Die beliebtesten Geschichten, Sagen & Märchen zur Weihnachtszeit (Illustrierte Ausgabe)
»In Gabes, einer Stadt in Medien, die an der Grenze der Wüste liegt und eben deshalb mir oft zur lieben Freistatt wurde, lebten vor vielen Jahren drei Männer, die um ihrer Weisheit willen berühmt waren. Sie waren jedoch auch sehr arm, was dort ein seltener Umstand war, denn zu Gabes wurde alle Wissenschaft hoch in Ehren gehalten und gut belohnt. Aber bei diesen drei Männern konnte es kaum anders zugehen, denn einer von ihnen war uralt, der zweite war aussätzig und der dritte war ein schwarzer Neger mit wulstigen Lippen. Den Menschen galt der erste als zu bejahrt, um sie noch lehren zu können, dem zweiten wichen sie aus, weil sie die Ansteckung fürchteten, und dem dritten wollten sie nicht zuhören, weil sie zu wissen vermeinten, daß aus Aethiopien noch niemals Weisheit gekommen sei.

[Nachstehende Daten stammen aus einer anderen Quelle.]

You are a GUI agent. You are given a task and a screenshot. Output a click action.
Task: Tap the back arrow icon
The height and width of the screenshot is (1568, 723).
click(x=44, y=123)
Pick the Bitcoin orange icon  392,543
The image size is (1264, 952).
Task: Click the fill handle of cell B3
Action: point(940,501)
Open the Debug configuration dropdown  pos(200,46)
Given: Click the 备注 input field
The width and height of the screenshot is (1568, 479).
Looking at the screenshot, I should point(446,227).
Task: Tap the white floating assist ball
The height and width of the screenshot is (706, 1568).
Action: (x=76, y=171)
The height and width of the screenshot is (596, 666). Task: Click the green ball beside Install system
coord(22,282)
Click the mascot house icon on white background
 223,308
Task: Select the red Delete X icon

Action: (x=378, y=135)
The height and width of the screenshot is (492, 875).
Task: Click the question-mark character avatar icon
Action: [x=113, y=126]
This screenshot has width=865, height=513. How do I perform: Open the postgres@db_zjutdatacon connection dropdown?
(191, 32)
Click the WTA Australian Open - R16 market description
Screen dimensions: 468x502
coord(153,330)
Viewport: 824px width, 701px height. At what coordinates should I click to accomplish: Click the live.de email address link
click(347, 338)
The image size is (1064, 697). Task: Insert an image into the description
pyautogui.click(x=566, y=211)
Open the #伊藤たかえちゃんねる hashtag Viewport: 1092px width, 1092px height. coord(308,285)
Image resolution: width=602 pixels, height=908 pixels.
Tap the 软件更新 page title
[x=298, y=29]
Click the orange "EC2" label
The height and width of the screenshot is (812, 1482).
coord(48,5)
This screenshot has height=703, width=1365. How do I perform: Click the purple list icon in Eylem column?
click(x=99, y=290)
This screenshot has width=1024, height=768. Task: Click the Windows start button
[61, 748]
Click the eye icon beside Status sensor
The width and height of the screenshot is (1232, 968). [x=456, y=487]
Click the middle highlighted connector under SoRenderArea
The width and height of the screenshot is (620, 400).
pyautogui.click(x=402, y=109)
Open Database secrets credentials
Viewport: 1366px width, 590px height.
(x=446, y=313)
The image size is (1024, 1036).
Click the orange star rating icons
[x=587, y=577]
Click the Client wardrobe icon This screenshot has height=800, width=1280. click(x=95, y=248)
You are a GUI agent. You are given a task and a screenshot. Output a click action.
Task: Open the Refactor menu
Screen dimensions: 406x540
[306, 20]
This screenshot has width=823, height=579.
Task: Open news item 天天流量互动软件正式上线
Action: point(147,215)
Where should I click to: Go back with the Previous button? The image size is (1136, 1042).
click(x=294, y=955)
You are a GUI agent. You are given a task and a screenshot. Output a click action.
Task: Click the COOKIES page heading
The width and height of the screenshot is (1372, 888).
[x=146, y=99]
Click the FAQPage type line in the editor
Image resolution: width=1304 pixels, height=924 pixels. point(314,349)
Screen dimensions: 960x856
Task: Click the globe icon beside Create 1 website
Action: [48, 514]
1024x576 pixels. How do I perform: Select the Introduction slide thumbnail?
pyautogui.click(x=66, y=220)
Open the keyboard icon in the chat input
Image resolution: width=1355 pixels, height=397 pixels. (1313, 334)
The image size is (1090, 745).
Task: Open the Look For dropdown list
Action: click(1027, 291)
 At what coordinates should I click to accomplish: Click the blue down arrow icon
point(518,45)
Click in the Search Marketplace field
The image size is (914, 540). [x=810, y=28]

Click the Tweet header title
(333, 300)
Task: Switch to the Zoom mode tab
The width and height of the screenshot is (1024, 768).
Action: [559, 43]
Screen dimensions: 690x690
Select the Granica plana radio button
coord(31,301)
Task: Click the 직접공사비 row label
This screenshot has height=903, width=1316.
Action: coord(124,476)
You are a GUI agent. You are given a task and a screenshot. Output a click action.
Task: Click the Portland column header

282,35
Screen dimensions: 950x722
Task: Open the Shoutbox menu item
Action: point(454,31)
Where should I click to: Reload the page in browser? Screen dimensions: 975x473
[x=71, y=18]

»Die drei Weisen indessen schlossen in ihrem Unglück Freundschaft. Tags bettelten sie an derselben Tempelpforte, und nachts schliefen sie auf demselben Dach. So hatten sie zum mindesten Gelegenheit, sich die Zeit dadurch zu verkürzen, daß sie gemeinsam über alles Wunderbare nachgrübelten, was sie an Dingen und Menschen beobachteten.
»Eines Nachts, als sie nebeneinander auf einem Dach schliefen, das dicht mit rotem, betäubendem Mohn bewachsen war, erwachte der Aelteste, und kaum hatte er umhergeblickt, als er auch schon die beiden anderen weckte. ›Gelobt sei unsere Armut, die uns zwingt, draußen im Freien zu schlafen!‹ sagte er zu ihnen. ›Erwachet und erhebet Eure Blicke zum Himmel!‹
»Nun,« sprach die Dürre mit etwas sanfterer Stimme, »dies war eine Nacht, die keiner, der sie erschaut hat, jemals vergessen könnte. So strahlend war der Luftraum, daß der Himmel, der sonst fast stets einem Gewölbe gleicht, tief und durchsichtig schien und wie von Meereswellen erfüllt war. Das Licht wogte hin und her, und die Sterne schienen in unterschiedlicher Tiefe zu schwimmen, einzelne inmitten der Lichtwogen, andere auf deren Oberfläche.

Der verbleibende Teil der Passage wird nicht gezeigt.